Did you have an outlet for this dark vision before you started making these movies?
Always. When I was a little boy, I used to make my room into a horror room so friends could come over and be scared. I have a fascination with getting a reaction from people, like a pranker or something. I don’t know where it comes from, but I love to frighten people.
A lot of reviews say that you have contempt for your audience. What do you think of that?
What does “contempt” mean?
A dislike or, in this case, a desire to torture your audience, much as you do your characters.
Oh, yeah yeah yeah. Of course, I love my audience. They make me successful. I want to please them and to frighten them at the same time. Horror audiences, they want to be thrilled, they want to be entertained because they are safe, themselves. I want to give them the sickest ride possible.

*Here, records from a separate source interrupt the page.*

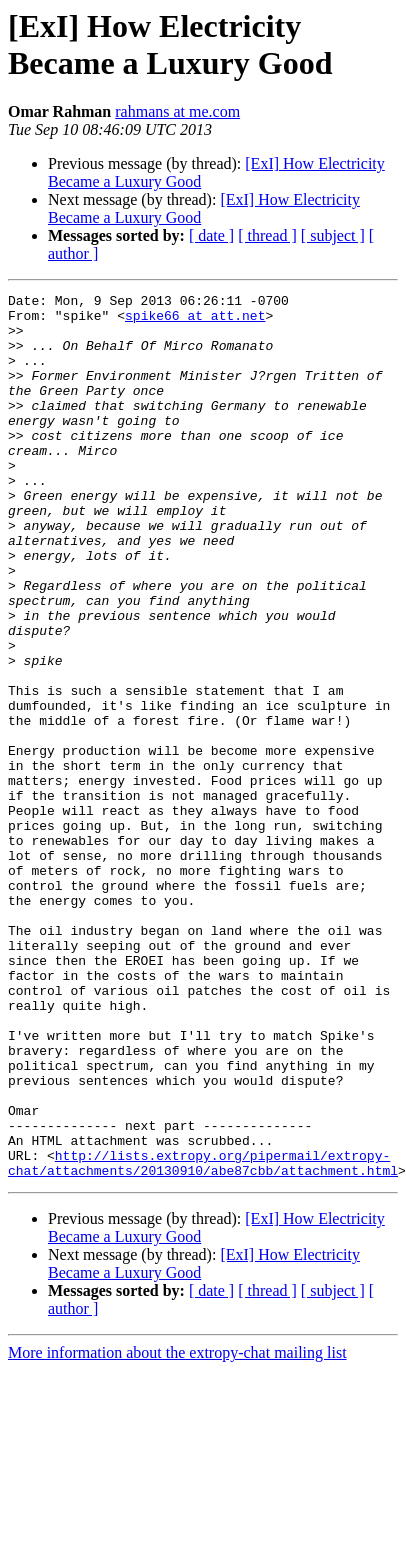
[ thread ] (267, 235)
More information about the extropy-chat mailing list (177, 1511)
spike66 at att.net (195, 321)
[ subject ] (333, 235)
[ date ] (211, 235)
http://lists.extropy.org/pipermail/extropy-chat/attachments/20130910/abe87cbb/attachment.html (203, 1320)
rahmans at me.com (177, 111)
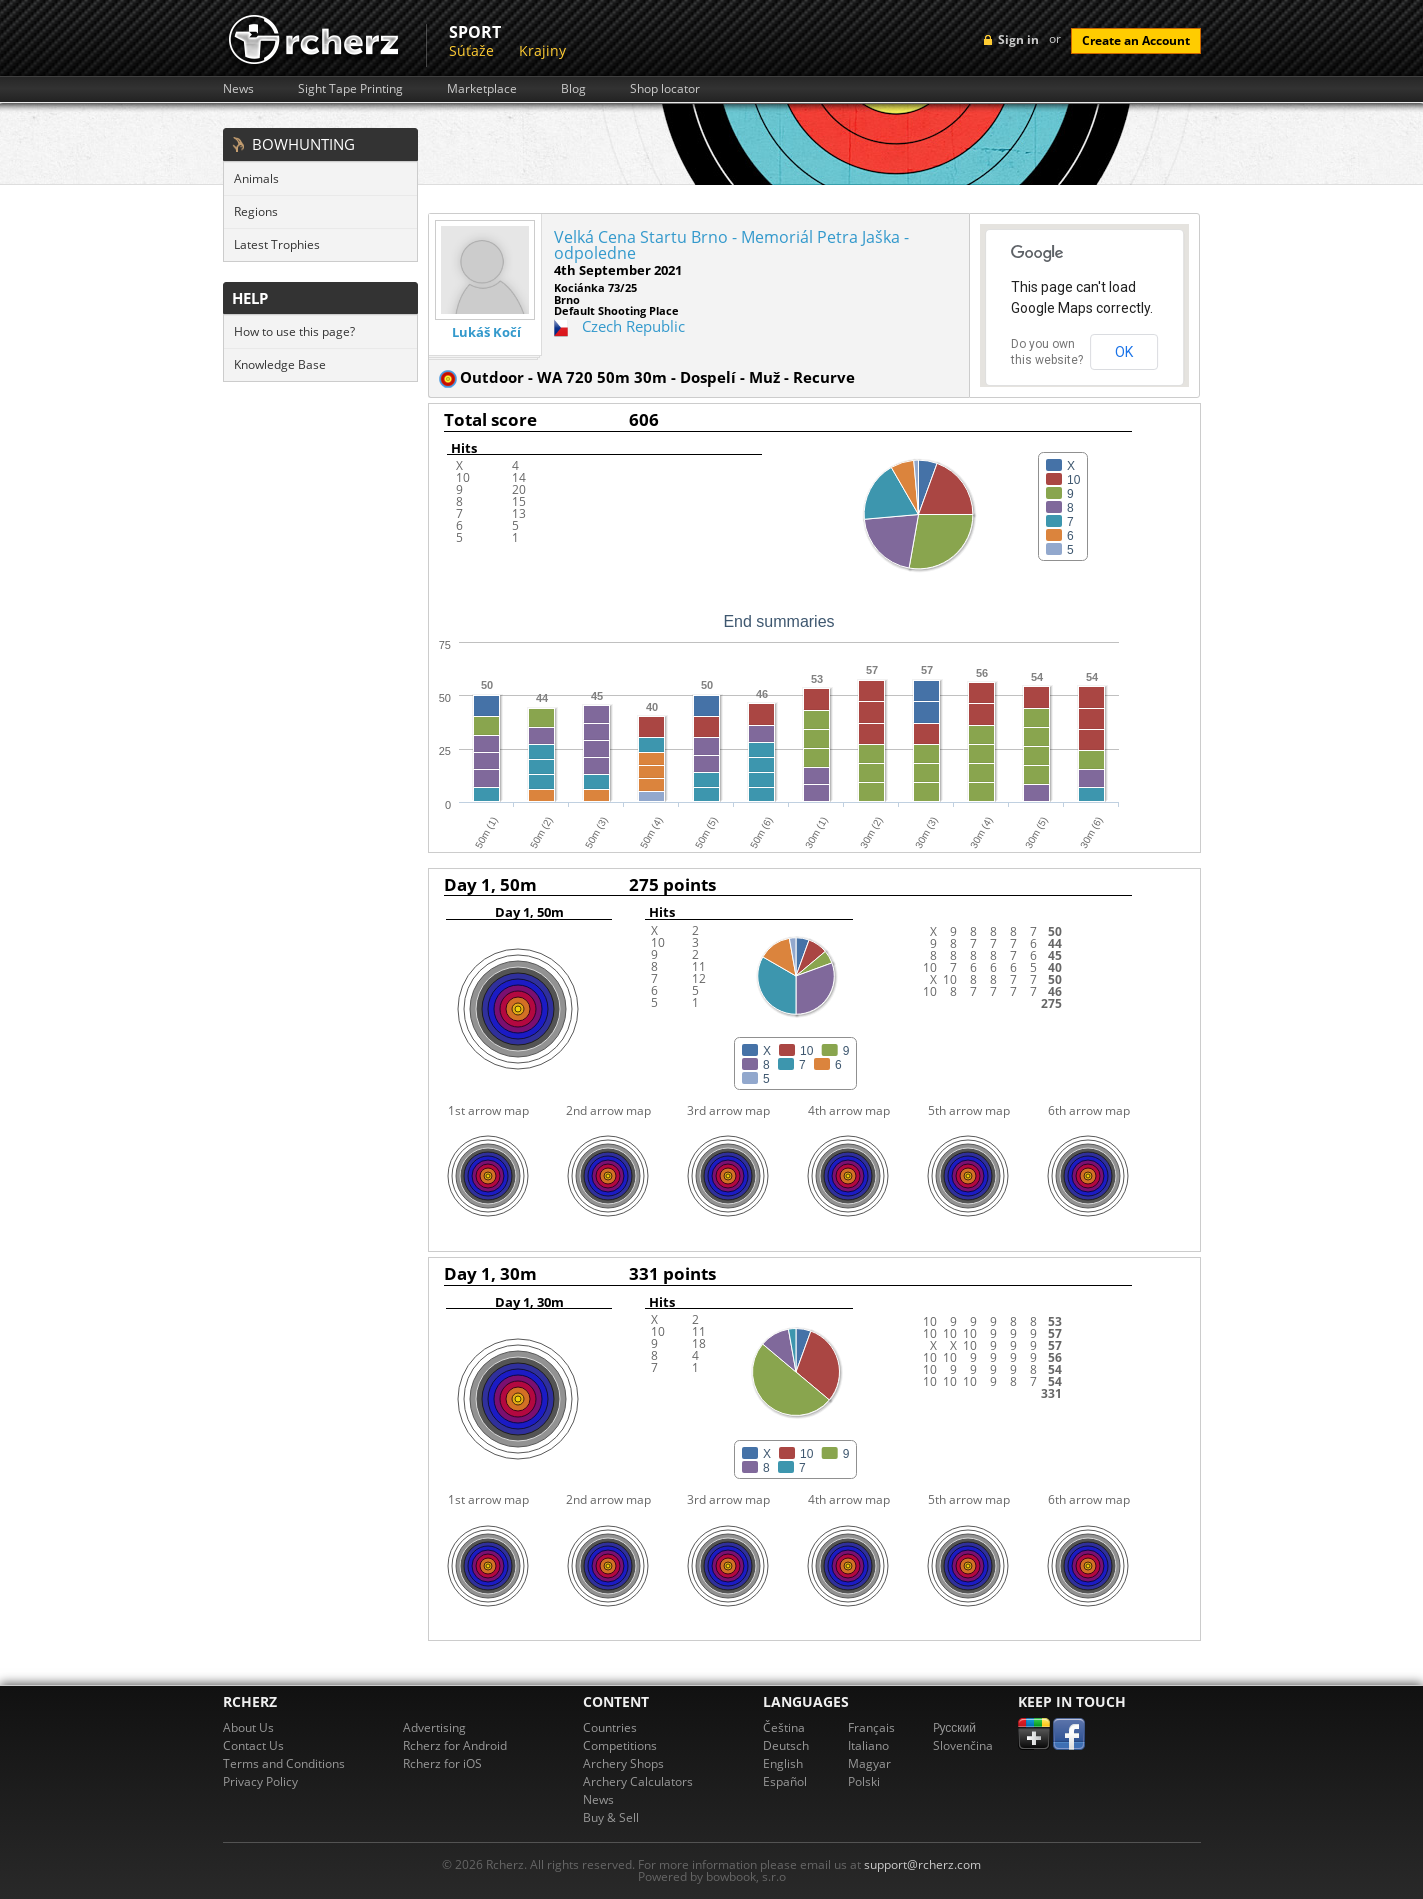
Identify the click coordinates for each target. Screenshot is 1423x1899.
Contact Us (253, 1745)
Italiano (868, 1745)
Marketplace (482, 89)
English (783, 1763)
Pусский (955, 1727)
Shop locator (665, 89)
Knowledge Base (280, 364)
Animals (256, 178)
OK (1124, 352)
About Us (248, 1727)
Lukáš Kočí (486, 332)
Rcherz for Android (455, 1745)
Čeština (784, 1727)
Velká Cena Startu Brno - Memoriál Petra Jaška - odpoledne (731, 245)
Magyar (869, 1763)
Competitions (620, 1745)
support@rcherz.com (922, 1864)
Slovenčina (963, 1745)
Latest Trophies (277, 244)
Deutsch (786, 1745)
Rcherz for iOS (442, 1763)
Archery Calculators (638, 1781)
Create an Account (1136, 40)
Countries (610, 1727)
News (238, 89)
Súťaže (471, 50)
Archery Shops (623, 1763)
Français (871, 1727)
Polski (864, 1781)
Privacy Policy (260, 1781)
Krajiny (542, 50)
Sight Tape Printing (350, 89)
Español (785, 1781)
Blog (573, 89)
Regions (256, 211)
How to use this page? (294, 331)
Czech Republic (633, 326)
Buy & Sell (611, 1817)
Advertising (434, 1727)
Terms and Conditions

Roger Ebert wrote that Part 2 was “reprehensible, dismaying, ugly, artless and an affront to any notion, however remote, of human decency.” What do you think about that?
Yeah. I think it’s great. I’m very proud of the fact that he gave me no stars, also. He doesn’t give a lot of films zero stars. He does it with 1 and 2. They’re in a place where the stars don’t shine. That is, of course, a great reaction. When the guy died, sadly enough, they referenced some of his most epic reviews and they mentioned The Human Centipede. So it’s a big honor.
I imagine putting something like this into the world makes people extremely comfortable to say fucked-up, insane things to you.
Oh yeah. I have people who have emailed me that they wanted to eat shit for real, to convince me to cast them. I have these people that absolutely want to do anything to please me in the gore department and I have people that want me dead. They want to have me killed. They want to shoot me, cut me open with glass, or...again, the two strong emotions.
Has anyone been particularly confrontational or hostile?
With Part 1 and 2, a lot of women were afraid of me. They thought, “You’re worse than Satan. I am afraid to even look at you. Because of what comes out of your mind, you must be insane.” A lot of women say to me, “You need professional help.” I find that very funny.
Are you a misogynist?
No, not at all. I absolutely love women. The character of Daisy in Part 3 [played by porn star Bree Olson]—Bill Boss is such an asshole [to her]. He’s very bad to women. But it’s great to write it! But in real life, I love women. I couldn’t hurt a mouse and I adore women.
What’s great about writing that?
I have so much fun when I write it. I’m really knuckling when I write my stuff. I find them so funny. I get such a big thrill of that. If something is politically correct and cannot be shown or said, somehow I get a big thrill about that. So many people have to laugh, but others don’t. They find it very offensive. And that makes me laugh again. In the end, I’m only laughing.
Do you like human beings?
I don’t like human beings, specifically. I think we were born evil, somehow. When wars happen, or whatever happens, we turn into monsters. Animals kill each other to have food. Human beings kill out of pleasure. People are very sadistic. We have very strong emotions like jealousy and schadenfreude. Mankind has a lot of really disturbing emotions because we are so intelligent. We can be so wrong. I like animals more, to be honest.
I think one could argue that you’re sadistic, Tom.
Yeah, I can be sadistic, but not in real life. It’s all in my mind. I could never hurt anyone or a fly or whatever. It’s only in my art I can do that. And that’s pretty safe, don’t you think?
The Human Centipede 3 is in theaters and on demand tomorrow.